Dopamine transporter (DAT) were correlated with a variety of neuropsychiatric disorders such as Parkinson’s disease (PD), Alzheimer’s disease, schizophrenia, attention deficit disorder, drug abuse. At present, dopamine transporter（DAT) has seldom been reported in in-vivo studies of experimental myopia and has not been confirmed by radionuclide tracing in our knowledge. In the research of Parkinson's disease and drug addiction with PET, applicants found that 18F-FECNT had high specificity and high affinity with DAT. A preliminary researches on retinal dopamine transporter (DAT) in the experimental myopia showed that retinal DAT reduced in the development of myopia. Radionuclide tracing method will be used to detect and analyze the DAT distributions and changes in the normal and myopic eyes with specific radioactive ligand of DAT as in-vivo marker. DAT ligand β-CIT will be used to do blocking intervention by ex-vivo autoradiography and micro-PET imaging. Normal and myopic and DAT blocking intervention animal retinal DAT distribution will be obtained by analyzing the results. Micro-PET imaging, autoradiography and other techniques will be applied to study. The objective is to analyze and compare DAT changes (higher or lower?)in normal, myopic eyes and blocker intervention in order to find the relationship between DAT reduction and induced ametropia, the relationship between DAT reduction and severity of myopia and the relationship between retinal DAT reduction and DOPAC and tyrosine hydroxylase (TH) to confirm whether DAT can represent a meaningful messenger for observing eye growth and be a sensitive marker for the occurrence of myopia. This is a novel progress, which span from DA (D1, D2 receptors) and enzymes in vitro biochemical detection technology to DAT in vivo research molecular tracer study of the visual image and influence of DAT intervention to myopia.

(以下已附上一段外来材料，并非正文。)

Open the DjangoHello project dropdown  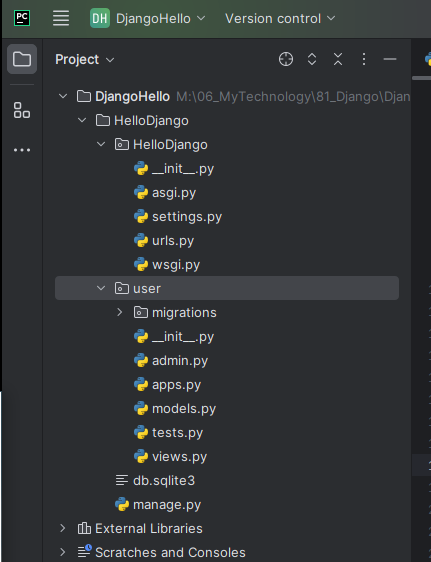(148, 18)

目前多巴胺转运体DAT已成功应用于神经系统疾病等研究中，对近视眼的DAT的研究国内外尚刚刚开始。申请者对帕金森病及药物成瘾研究中发现DAT示踪剂18F-FECNT具有高特异性和高亲和力。近视眼的99mTc-TRODAT-1的micro-SPECT显像研究中发现在近视眼形成过程中视网膜DAT减少。本研究拟进一步利用18F-FECNT通过Micro-PET显像、放射自显影等对正常、不同程度近视及其DAT阻断状态下的DAT分布及变化进行定量分析研究，以此来判断DAT减少与诱导产生的屈光不正的相关性以及与近视眼严重程度增加的关系，并进一步探讨近视形成中DAT的减少与DA的分解代谢产物DOPAC及其合成限速酶酪氨酸羟化酶的关系。本课题的创新之处在于从视网膜DA及其酶的体外生化检测研究跨度到活体内分子示踪的可视图像研究，进行阻断对照试验观察阻断DAT对近视形成的影响，探讨DAT在近视形成机制中的作用。

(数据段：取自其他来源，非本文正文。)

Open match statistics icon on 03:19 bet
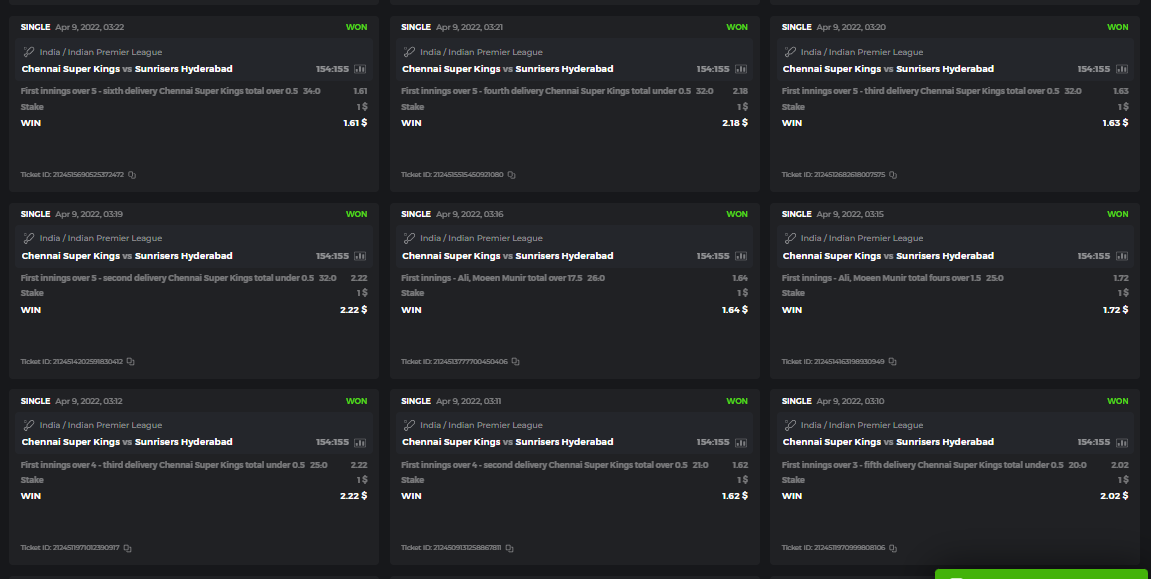Image resolution: width=1151 pixels, height=579 pixels. 361,256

通过对正常豚鼠进行18F-FECNT小动物PET显像及放射自显影显像，获得18F-FECNT在正常豚鼠视网膜及纹状体内的分布及动态变化特点。以此为基础，通过对豚鼠单眼佩戴眼罩的方法来建立近视眼动物模型，并采用18F-FECNT对近视眼模型组和正常对照组豚鼠进行Micro-PET分子显像，使用影像学方法证实了多巴胺转运体（dopamine transporter, DAT）在近视眼中的表达水平降低。同时，使用18F-FP-(+)-DTBZ对豚鼠视网膜上对多巴胺的贮存和释放起关键作用的囊泡单胺转运体2（vesicular monoamine transporter 2，VMAT2）进行Micro-PET显像，发现VMAT2受体在近视眼及早期糖尿病视网膜病变视网膜中表达显著降低。证实了PET/CT显像在眼科疾病中应用的可行性。.本课题相关研究成果共发表SCI论文2篇，待发表2篇。培养博士生3名。